L’entomologie médico-légale, l’étude de la faune forensique
Dès la découverte des ossements de l’enfant dans un sentier menant au Haut-Vernet, le secteur avait été gelé afin de mener des fouilles approfondies. Un travail qui a permis aux experts en entomologie médico-légale d’étudier la faune forensique, et notamment d’établir le déplacement des ossements.
Lorsqu’il y a décès, des insectes nécrophages, « des mouches » viennent pondre des œufs sur le corps.
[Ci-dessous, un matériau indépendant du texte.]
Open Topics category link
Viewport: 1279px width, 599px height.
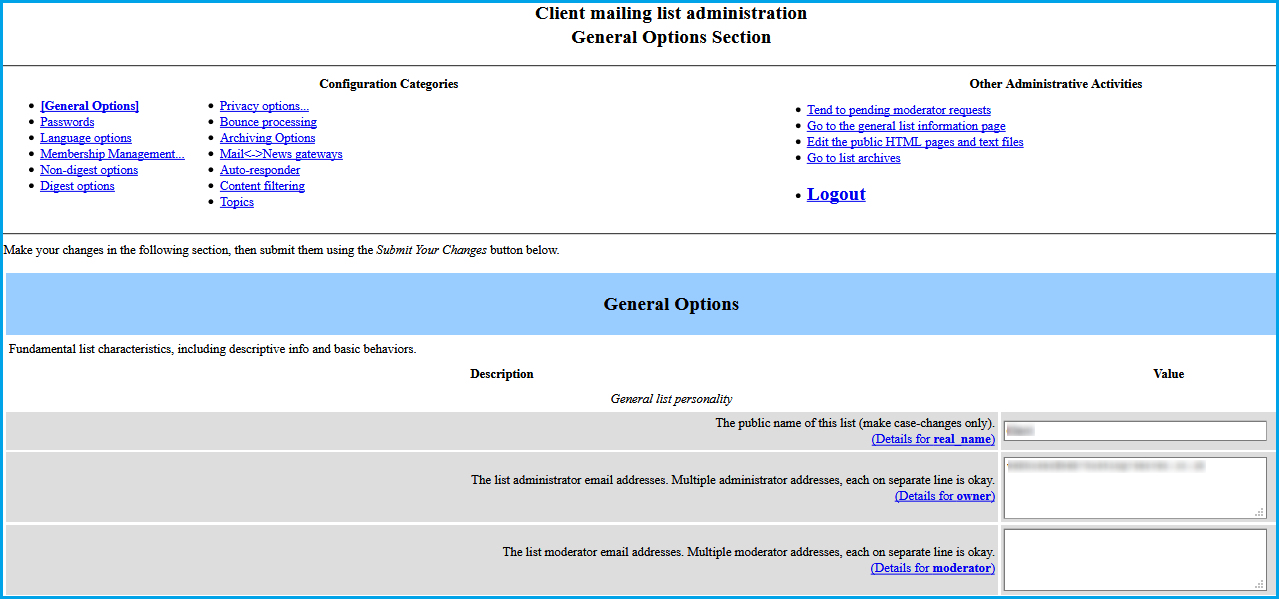(237, 202)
Ces œufs se transforment en larves puis en pupes, « une sorte de chrysalide qui se rigidifie et reste sur les vêtements du corps ou sous le cadavre », explique Sébastien Aguilard, policier scientifique et porte-parole du syndicat SNIPAT sur Alpes 1. Une fois que la larve devient mouche, la pupe se casse et la mouche sort, « les entomologistes recherchent des pupes vides qui permettent de donner une localisation de l’emplacement du corps », poursuit l’expert.
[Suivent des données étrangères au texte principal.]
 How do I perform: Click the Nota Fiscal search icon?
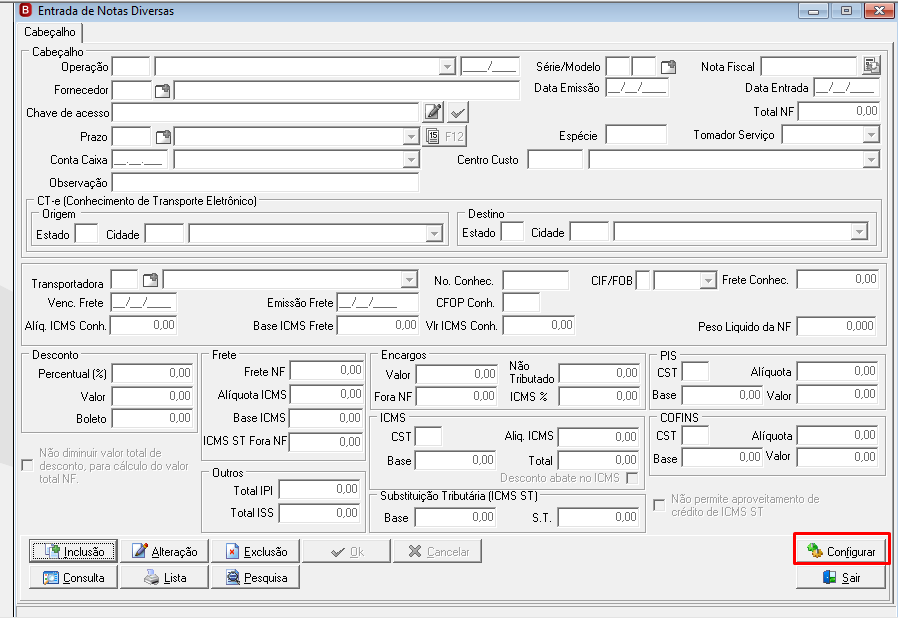[x=871, y=66]
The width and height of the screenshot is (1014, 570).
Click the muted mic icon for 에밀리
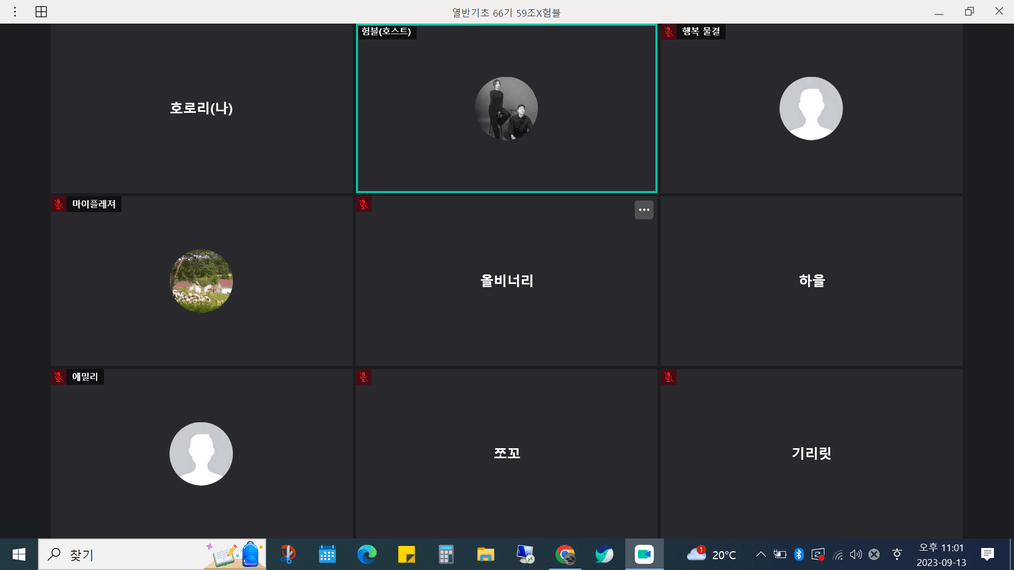coord(59,377)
Dès la découverte des ossements de l’enfant, quelques centimètres de terre ont été récupérés sous le squelette afin d’examiner si elle contenait des pupes vides. « Logiquement, s’il n’y en a pas, c’est que le corps n’était pas à cet endroit précis, c’est donc qu’il y a eu un déplacement », explique Sébastien Aguilard, qui se montre toutefois prudent dans les conclusions, car si la piste de l’intervention d’une tierce personne semble privilégiée, les os ont aussi pu être amenés sur place par la configuration des lieux ou par des petits rongeurs ou mammifères.
Les expertises du crâne indiquent les « stigmates anatomiques évocateurs d’un traumatisme facial violent »
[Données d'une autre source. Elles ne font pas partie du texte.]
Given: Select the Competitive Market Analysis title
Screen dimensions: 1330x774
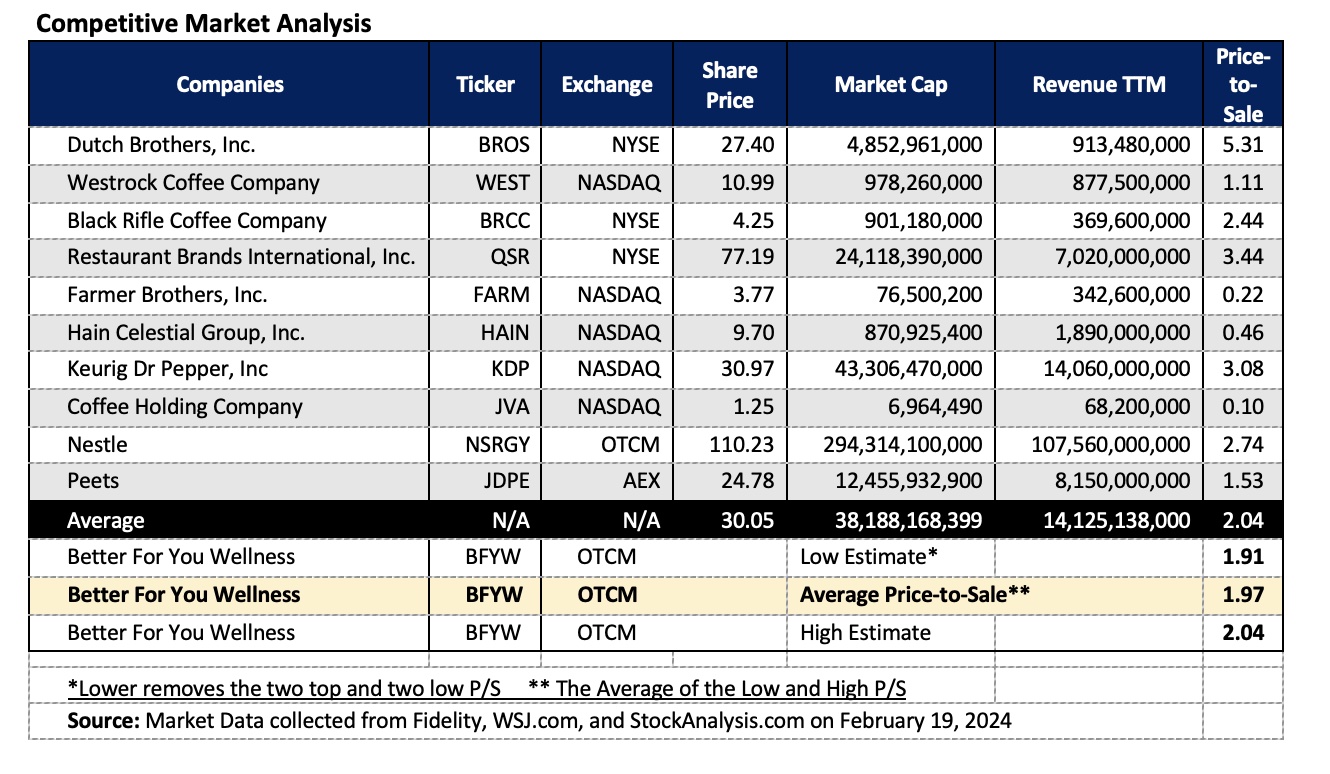Looking at the screenshot, I should 204,24.
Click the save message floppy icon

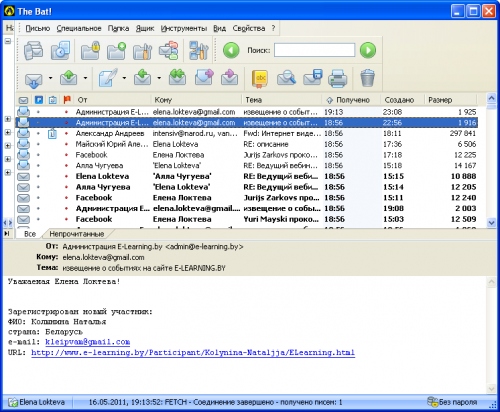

Si le procureur évoque désormais la probabilité de l’intervention d’un tiers dans la mort d’Emile, les experts notamment en anthropologie, en anatomie crânio-faciale et en analyse médico-légale devront se prononcer sur un point : « savoir si la lésion est ante mortem ou post mortem, c’est-à-dire si l’enfant était vivant ou mort quand il y a eu le coup au niveau de la tête », poursuit Sébastien Aguilard.
Une question à laquelle n’a pas répondu le procureur, qui n’a voulu écarter ce jeudi aucune des deux hypothèses entre le meurtre ou la chute.
Les vêtements passés également à la loupe
Dans ses déclarations, le procureur Jean-Luc Blachon déclare que les vêtements ont été déposés « peu de temps avant leur découverte ». L’analyse des fibres, par la physico-chimie, permet de l’affirmer. « Ce domaine permet d’analyser la dégradation des fibres en milieu extérieur, par l’environnement, la chaleur ou le soleil. Les experts de l’IRCGN travaillent dessus pour montrer que la dégradation ne correspond pas à celle d’un corps retrouvé huit mois après la disparition », explique le policier scientifique.
L’écologie médico-légale a aussi servi à établir ces conclusions, « c’est la flore forensique, c’est-à-dire l’analyse des terres et des pollens. Si vous retrouvez un corps à un endroit précis, il faut regarder si cela correspond aux pollens des espèces végétales alentours », ajoute Sébastien Aguilard.
Ossements rendus, le travail des experts peut-il à nouveau être sollicité ?
Selon Sébastien Aguilard, toutes les expertises sur le squelette et les vêtements ont été faites, « les seuls éléments sur lesquels les enquêteurs peuvent travailler sont la téléphonie et les traces numériques ».
"Je pense qu’ils ont récupéré les téléphones portables des quatre gardés à vue [les grands-parents ainsi que l’oncle et la tante -ndlr]"
« Les enquêteurs ont fait une recherche : vérifier potentiellement des photos, des données de géolocalisation, des échanges de messages, les réseaux sociaux, les comptes cryptés comme WhatsApp, les historiques de navigation. Des recherches peuvent être faites rapidement, d’autres sont plus longues et durent plusieurs jours ou plusieurs semaines ».